▶ [Exercise description]:
Everything in the data below is left aside except the lines from the one containing "Alle ablehnen (150, 2505)" through the one containing "Аптеки (743, 80)"; repeat those exactly.

┄┄┄┄┄┄

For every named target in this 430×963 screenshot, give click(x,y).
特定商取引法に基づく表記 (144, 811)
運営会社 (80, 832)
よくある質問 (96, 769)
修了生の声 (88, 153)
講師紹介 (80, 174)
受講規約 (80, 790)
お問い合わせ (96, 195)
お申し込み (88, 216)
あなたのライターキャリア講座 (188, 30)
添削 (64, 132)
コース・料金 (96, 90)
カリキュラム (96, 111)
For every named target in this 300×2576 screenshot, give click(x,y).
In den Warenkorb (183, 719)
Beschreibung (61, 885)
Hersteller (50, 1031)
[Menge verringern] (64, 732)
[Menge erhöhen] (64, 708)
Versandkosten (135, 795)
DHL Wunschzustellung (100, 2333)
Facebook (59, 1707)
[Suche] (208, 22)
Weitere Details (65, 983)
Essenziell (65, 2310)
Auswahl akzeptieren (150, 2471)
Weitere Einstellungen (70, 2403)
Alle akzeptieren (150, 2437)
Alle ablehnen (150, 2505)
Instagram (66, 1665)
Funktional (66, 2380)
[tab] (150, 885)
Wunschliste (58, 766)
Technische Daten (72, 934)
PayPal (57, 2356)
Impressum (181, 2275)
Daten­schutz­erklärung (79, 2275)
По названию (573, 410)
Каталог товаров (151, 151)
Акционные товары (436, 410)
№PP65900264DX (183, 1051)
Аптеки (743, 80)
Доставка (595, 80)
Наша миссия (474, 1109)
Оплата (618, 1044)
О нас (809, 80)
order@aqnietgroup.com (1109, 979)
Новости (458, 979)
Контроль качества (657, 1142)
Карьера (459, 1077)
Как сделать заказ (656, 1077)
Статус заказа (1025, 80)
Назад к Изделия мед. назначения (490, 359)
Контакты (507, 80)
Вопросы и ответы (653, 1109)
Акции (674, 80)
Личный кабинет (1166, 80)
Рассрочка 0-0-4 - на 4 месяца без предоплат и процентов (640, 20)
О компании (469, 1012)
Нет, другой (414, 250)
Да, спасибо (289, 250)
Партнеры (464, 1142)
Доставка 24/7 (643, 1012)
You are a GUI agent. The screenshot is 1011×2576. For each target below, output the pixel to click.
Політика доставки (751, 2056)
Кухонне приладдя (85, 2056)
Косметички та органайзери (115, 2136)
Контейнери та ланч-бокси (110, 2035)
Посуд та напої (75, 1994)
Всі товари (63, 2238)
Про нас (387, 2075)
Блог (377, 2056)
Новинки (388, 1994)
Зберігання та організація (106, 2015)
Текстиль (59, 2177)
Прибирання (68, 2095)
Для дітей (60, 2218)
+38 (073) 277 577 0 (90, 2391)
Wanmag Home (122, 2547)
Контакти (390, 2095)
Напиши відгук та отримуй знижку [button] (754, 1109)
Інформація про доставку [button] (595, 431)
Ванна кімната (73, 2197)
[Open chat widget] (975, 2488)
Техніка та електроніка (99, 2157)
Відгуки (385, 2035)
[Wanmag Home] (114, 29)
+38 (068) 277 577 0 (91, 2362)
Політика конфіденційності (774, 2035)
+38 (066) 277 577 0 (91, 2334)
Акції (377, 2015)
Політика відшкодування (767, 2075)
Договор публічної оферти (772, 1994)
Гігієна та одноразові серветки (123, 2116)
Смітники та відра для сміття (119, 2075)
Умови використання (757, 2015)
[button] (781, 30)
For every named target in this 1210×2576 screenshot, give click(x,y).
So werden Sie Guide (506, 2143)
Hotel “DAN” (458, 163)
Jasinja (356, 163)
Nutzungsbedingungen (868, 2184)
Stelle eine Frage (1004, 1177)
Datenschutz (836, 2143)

┄┄┄┄┄┄

▶ [Completed exercise]:
Alle ablehnen (150, 2505)
Instagram (66, 1665)
Funktional (66, 2380)
[tab] (150, 885)
Wunschliste (58, 766)
Technische Daten (72, 934)
PayPal (57, 2356)
Impressum (181, 2275)
Daten­schutz­erklärung (79, 2275)
По названию (573, 410)
Каталог товаров (151, 151)
Акционные товары (436, 410)
№PP65900264DX (183, 1051)
Аптеки (743, 80)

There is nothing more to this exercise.